TUD Logo

TUD Startseite » ... » Lehre » Beleg- und Diplomaufgaben » Ausführliche Aufgaben


Ausführliche Beschreibung der Aufgaben

Please, contact the supervisors for further details.


Size of hot memory region

The size of the hot memory region is, while hard to measure, an intuitive concept. If it's smaller than the available cache-size, there are some techniques to determine it in offline-measurements [1], but for bigger sizes, the usual mechanisms are fundamentally lacking. Usually, a direct solution of the problem is avoided [2, 3]. One idea to get this information is to track all unique memory accesses in a given time-window. A data structure called bloom filter might help with that.

The goal of this task is to implement and evaluate the proposed hardware extension on top of cachegrind (the valgrind tool) (or using different technology, if discussed with the supervisors), and find values for the variables involved.

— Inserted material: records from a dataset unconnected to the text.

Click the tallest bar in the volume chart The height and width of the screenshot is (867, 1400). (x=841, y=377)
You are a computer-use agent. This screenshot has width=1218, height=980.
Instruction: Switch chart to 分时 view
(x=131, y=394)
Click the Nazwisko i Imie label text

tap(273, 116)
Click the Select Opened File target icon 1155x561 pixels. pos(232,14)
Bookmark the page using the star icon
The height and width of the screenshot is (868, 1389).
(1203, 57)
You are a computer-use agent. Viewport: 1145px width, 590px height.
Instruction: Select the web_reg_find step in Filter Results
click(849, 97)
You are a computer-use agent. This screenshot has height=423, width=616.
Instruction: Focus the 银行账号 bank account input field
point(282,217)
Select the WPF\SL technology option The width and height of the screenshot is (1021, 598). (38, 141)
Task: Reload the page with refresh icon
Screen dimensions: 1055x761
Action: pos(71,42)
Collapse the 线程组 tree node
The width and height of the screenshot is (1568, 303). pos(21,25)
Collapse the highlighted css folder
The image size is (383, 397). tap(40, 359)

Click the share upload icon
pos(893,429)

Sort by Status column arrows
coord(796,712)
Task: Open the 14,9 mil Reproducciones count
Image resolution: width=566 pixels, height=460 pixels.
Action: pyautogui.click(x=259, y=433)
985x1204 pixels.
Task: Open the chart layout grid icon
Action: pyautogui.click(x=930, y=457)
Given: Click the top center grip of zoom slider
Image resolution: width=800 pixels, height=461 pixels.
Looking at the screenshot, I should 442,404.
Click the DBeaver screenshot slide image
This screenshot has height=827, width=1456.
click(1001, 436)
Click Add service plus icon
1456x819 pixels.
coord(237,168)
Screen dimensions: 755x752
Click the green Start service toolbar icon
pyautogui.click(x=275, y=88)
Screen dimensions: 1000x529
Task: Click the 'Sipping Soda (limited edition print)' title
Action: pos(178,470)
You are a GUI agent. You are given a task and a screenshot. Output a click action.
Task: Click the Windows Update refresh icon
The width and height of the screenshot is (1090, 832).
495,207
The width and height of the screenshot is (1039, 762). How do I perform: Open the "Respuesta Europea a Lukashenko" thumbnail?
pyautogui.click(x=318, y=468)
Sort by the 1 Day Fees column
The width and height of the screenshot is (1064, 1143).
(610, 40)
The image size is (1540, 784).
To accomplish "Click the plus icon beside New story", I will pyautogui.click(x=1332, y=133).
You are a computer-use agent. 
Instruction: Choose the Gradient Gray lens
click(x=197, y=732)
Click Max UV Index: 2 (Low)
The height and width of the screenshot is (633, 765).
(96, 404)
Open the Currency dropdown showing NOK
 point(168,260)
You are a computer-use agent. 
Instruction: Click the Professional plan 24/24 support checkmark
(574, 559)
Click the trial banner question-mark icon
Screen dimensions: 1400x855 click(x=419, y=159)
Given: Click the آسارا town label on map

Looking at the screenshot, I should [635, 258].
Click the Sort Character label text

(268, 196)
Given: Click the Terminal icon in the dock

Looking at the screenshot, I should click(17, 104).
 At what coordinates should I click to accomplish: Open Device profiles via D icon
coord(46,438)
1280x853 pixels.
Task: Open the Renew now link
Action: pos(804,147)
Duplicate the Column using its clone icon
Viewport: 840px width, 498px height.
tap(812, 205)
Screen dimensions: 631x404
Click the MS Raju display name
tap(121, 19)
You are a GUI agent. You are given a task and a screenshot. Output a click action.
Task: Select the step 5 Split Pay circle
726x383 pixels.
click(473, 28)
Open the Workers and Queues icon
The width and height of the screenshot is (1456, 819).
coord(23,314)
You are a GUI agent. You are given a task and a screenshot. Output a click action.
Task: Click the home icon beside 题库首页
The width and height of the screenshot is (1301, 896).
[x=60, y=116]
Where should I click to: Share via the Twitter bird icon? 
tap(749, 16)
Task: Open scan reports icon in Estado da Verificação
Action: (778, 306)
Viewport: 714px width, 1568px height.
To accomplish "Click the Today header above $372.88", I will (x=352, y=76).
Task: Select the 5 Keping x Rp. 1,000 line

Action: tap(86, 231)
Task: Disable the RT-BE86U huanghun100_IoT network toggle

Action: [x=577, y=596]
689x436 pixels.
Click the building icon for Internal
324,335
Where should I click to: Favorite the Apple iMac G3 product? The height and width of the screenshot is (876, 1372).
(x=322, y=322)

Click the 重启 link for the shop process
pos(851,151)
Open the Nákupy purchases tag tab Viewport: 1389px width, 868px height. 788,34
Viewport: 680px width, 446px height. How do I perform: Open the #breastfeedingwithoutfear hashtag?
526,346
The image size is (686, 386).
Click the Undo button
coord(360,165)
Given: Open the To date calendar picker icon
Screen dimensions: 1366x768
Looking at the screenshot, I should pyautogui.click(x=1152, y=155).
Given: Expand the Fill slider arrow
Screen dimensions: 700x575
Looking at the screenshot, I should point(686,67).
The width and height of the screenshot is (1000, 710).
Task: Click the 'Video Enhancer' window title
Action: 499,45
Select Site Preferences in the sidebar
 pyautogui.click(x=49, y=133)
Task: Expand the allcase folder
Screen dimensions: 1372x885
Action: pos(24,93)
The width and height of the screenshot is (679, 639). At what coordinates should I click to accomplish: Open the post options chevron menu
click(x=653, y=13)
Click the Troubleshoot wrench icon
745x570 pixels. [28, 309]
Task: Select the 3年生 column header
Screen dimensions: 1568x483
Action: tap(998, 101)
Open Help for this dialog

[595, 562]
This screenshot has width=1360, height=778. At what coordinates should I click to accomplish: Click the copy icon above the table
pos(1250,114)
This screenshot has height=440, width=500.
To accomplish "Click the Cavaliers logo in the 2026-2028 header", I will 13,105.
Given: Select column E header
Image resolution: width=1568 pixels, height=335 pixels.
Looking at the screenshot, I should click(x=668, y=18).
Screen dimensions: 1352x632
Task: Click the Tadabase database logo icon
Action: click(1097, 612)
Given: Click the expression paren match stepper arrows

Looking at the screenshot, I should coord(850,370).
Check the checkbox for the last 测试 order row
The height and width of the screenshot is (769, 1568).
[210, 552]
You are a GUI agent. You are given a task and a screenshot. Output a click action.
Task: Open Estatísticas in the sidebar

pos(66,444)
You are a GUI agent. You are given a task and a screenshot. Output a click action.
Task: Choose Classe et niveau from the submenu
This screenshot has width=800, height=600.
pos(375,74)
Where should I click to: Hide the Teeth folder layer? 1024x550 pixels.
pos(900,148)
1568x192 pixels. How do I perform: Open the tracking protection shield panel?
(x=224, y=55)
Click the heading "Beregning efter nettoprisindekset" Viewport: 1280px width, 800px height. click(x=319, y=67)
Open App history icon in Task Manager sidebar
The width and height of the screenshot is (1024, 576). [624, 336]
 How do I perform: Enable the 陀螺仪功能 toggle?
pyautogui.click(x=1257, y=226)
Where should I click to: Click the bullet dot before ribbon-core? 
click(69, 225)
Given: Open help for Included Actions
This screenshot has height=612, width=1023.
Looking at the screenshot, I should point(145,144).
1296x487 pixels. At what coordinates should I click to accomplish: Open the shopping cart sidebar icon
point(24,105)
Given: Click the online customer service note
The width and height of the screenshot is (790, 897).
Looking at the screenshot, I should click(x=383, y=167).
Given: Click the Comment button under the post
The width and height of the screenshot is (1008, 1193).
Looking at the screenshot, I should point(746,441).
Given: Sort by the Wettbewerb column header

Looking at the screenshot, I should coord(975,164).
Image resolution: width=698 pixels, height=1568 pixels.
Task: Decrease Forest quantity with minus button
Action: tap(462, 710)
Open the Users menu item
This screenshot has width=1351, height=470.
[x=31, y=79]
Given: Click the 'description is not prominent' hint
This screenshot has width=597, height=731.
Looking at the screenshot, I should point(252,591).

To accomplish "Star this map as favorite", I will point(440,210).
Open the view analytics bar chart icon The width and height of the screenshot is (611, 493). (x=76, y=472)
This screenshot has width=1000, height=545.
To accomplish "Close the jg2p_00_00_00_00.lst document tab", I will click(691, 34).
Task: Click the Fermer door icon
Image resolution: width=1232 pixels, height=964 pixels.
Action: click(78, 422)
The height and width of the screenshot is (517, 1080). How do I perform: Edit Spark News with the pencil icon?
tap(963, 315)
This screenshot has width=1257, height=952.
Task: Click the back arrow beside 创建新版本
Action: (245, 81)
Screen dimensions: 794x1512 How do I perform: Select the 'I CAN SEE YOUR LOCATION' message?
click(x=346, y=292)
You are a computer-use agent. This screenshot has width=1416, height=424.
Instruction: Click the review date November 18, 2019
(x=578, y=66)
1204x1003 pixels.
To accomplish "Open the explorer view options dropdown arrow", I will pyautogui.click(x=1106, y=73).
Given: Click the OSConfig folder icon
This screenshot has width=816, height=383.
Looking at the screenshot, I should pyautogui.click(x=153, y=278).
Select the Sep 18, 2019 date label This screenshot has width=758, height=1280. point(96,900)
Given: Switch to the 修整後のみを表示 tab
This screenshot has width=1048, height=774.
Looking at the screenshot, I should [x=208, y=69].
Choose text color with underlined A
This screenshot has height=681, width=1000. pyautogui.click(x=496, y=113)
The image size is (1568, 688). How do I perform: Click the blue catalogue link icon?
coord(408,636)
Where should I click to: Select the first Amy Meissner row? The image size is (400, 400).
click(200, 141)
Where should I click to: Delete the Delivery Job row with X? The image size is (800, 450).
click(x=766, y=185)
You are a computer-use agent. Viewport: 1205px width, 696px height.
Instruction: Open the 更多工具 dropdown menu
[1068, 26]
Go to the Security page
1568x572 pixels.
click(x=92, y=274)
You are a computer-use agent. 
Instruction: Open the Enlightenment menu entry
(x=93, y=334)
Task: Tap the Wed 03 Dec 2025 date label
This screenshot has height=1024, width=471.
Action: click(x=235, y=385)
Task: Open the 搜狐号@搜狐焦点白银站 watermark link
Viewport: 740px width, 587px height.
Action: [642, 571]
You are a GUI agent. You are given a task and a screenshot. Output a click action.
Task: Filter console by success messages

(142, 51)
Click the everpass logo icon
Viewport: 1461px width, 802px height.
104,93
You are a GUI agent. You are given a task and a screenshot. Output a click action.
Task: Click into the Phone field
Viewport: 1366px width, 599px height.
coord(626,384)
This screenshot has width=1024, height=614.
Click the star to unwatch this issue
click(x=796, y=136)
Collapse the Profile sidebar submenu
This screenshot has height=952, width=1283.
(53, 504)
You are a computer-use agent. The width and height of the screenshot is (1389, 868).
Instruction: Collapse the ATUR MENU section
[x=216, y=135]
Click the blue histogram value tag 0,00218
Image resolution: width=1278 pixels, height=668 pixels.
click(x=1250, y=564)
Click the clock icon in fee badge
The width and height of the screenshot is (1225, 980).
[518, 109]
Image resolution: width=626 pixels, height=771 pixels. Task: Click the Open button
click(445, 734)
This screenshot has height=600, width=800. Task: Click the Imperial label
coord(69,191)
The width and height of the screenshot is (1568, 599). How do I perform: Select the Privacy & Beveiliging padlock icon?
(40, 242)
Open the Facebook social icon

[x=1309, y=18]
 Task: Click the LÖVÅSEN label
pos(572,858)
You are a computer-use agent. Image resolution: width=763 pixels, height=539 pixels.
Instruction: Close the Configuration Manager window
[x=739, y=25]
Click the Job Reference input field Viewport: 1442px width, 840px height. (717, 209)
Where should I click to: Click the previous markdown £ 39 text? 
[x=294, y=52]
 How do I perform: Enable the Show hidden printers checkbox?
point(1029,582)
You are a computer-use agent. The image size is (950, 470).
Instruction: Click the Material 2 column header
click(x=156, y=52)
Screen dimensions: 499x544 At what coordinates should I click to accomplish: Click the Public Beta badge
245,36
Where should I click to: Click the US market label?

[1] Cache contention and application performance prediction for multi-core systems

[2] Region Scheduling: Efficiently Using the Cache Architectures via Page-level Affinity

[3] Featherlight Reuse-Distance Measurement

Supervisor: Michael Roitzsch, Martin Küttler


Reproducing Measurements

An important principle of scientific work is to check results by reproducing experiments. A publication should contain all information that is needed to achieve that. While common in other scientific disciplines, experiment reproduction is done rarely in computer science and especially in "systems". In this work, an attempt will be made to

- check assumptions commonly made in published results

- reproduce measurements.

Together with the student, we will select some prominent examples for reproduction. We suggest to start with measurements of the cost of preemption and migration in modern computer architectures with large caches and deep cache hierarchies and of interrupt latencies. And interesting side result of that work will (hopefully) be an understanding of the impact of architectural changes on systems.

Supervisor: Prof. Hermann Härtig


Using ATLAS to Predict Measures Other Than Execution Time

The ATLAS [1] scheduler uses metrics to predict task execution time. However, it is conceivable to use the same or a similar predictor to derive other application- and workload-related measures such as cache behavior, memory accesses, or energy consumption.

The thesis should experiment with the ATLAS predictor to analyse its ability and accuracy in predicting these other measures.

[1] Michael Roitzsch, Stefan Wächtler, Hermann Härtig: ATLAS – Look-Ahead Scheduling Using Workload Metrics. RTAS 2013, https://os.inf.tu-dresden.de/papers_ps/rtas2013-mroi-atlas.pdf

Supervisor: Michael Roitzsch, Hannes Weisbach

ATLAS Integration for Recent FFmpeg

Execution time prediction within ATLAS [1] is based on metrics. A metric is a value from the application domain, which is required to correlate with the amount of work to be performed. Roitzsch [2] proposed a set of 13 metrics to be used in the execution time prediction of decoding times of H.264-frames. These metrics were embedded as metadata in H.264-streams. An ATLAS-enabled media player would extract these metadata and pass the metrics to the ATLAS runtime. Since the original implementation, FFmpeg experienced a number of changes during its development, so that the original implementation cannot be easily re-used.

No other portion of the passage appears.